Which brings me to Gunnarsson. I just like the guy, like the way he plays. About a year ago, I opined that he had a bit of Nik Lidstrom in him. Now, that may be a stretch, but I just think that he is only now beginning to grow into his full maturity as a bonafide NHL defenseman. My snapshot viewing of him is that he can play at both ends of the ice. He is not Bobby Orr offensively (is anyone?), but he can shoot the puck and has good instincts in the offensive zone. I like that he doesn’t have to run at guys or bash people to take the puck away from a forward (hey, you need bashers, but big hits often lead to big risks, too).
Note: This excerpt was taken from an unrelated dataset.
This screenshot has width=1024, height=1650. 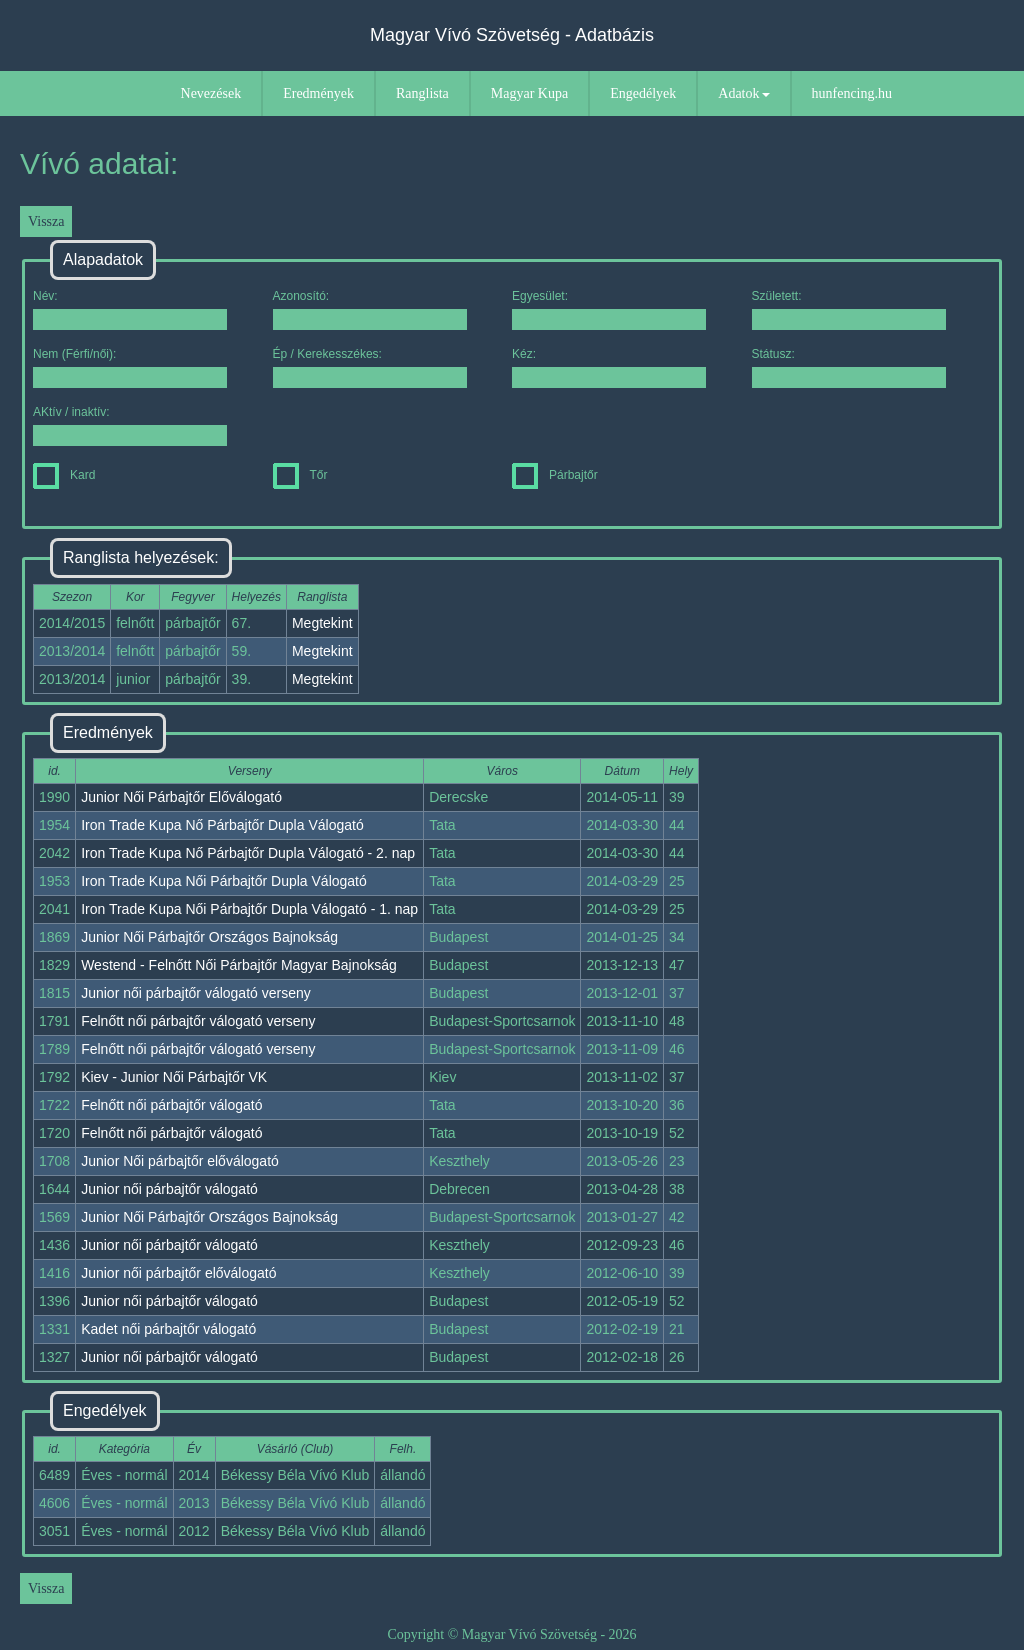 What do you see at coordinates (370, 367) in the screenshot?
I see `Ép / Kerekesszékes:` at bounding box center [370, 367].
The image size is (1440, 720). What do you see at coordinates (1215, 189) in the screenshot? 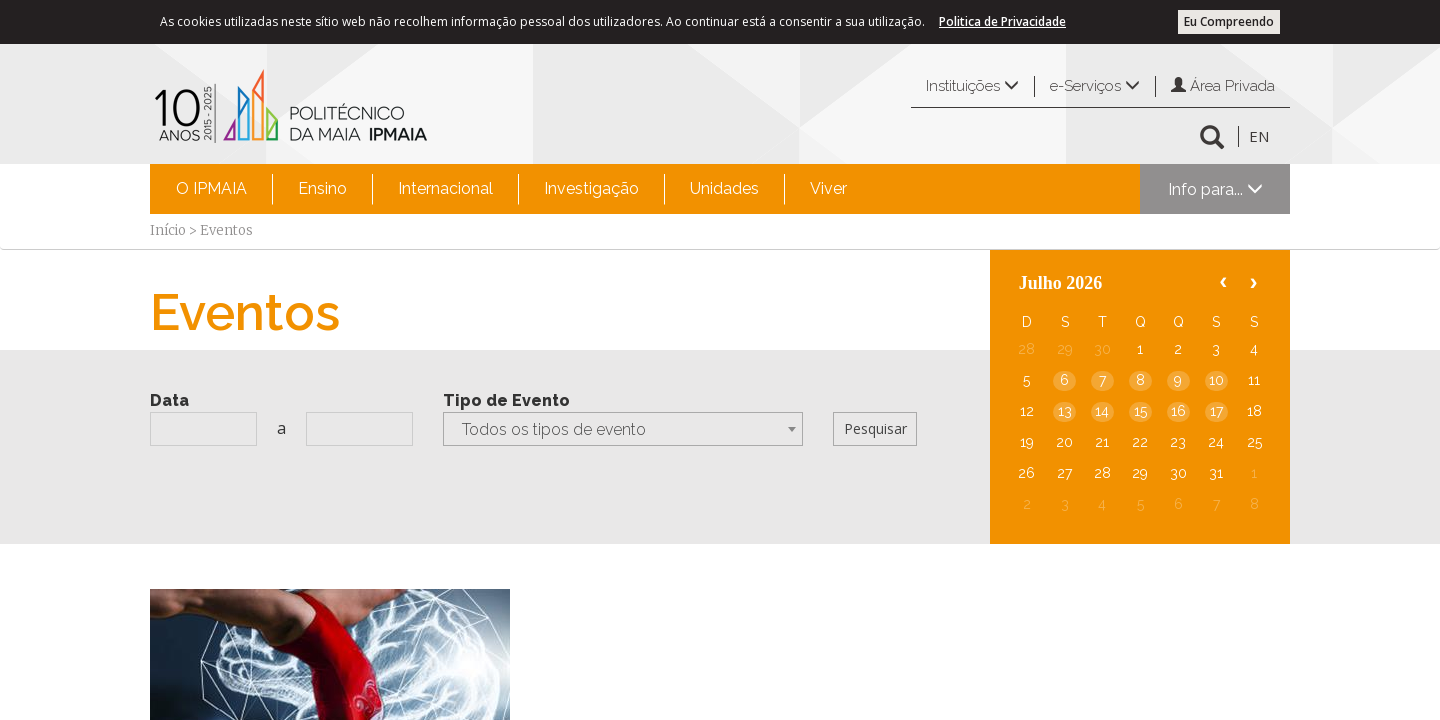
I see `Info para...` at bounding box center [1215, 189].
He is deceptively fast, is a fine skater who can shift away from forecheckers a bit like Kaberle and he’s pretty smart with--and without--the puck. I think it was the other night in Boston when he very deftly deflected a big shot from Chara out of the rink. No big splash, just a quietly effective moment in a game that requires a lot of those little plays for a team to be successful.
And, importantly, I think he’s the kind of d-man who will make his partner better, regardless of who the guy is. If someone is struggling, I feel he is the kind of guy who can help settle his partner down and get his game back.
Sounds like a pretty good NHL defenseman to me—and we already have him.
So why do I even bother to raise his name? Well, other than highlighting the fact that he is playing well (in my estimation) for the Leafs right now, I would hate for him to be the guy included in any kind of deal the Leaf brass may or may not be contemplating.
I mean, Schenn is not going anywhere, nor of course is Phaneuf. Komisarek is playing better most nights, but no one will pick up that contract. Liles is necessary as that skating, puck-moving, power-play defenseman. Franson could be dealt but won’t return much. Gardiner is staying put.
So if the Leafs need to get better in terms of their “top-six” forwards (and they do once they are serious about being a championship team) then they have to give something to get something. And it just makes sense that other teams would inquire about Gunnarsson, because he was not a "Burke guy" and would appear to be the one defenseman who would be "available" and bring something worthwhile in return.
If you were the GM of another NHL team, wouldn’t you ask about Gunner?
Gunnarsson turns 25 next month. When do NHL defensemen fully mature and play at the peak of their ability, in terms of physical presence, smarts, skill, etc.? We can debate the point, but it is certainly sometime later than the age of 25 and before 35, though there may be occasional exceptions.
So Gunnarsson is just now entering his NHL prime, having played all of 115 regular-season games, though not any playoff games because, well, he plays in Toronto. He has international experience for Sweden and is just emerging as the kind of player I think he can be.
Too, I really like the fact that he has received a grand total of maybe 14 minor penalties so far in his young career. Too often defensemen get “credit” because they have high penalty-minute totals. Nice thought, except that most of the time these are bad penalties because of being out of position or simply making a poor play. How does that help the team? All it does is make the penalty-killing units work that much harder. (That’s one of the things I liked about Kaberle; he rarely took dumb penalties to put the Leafs in a hole, because he was smart and could skate away from trouble without giving the puck away very often in his prime.)
All by way of saying that when Gunnarsson hits his peak years, I want it to be in blue and white, not in some market like Florida, Dallas or Nashville. Let him become that solid, dependable, all-around (All-Star?) defenseman right here, with the Maple Leafs.
Somebody else will have to be trade bait.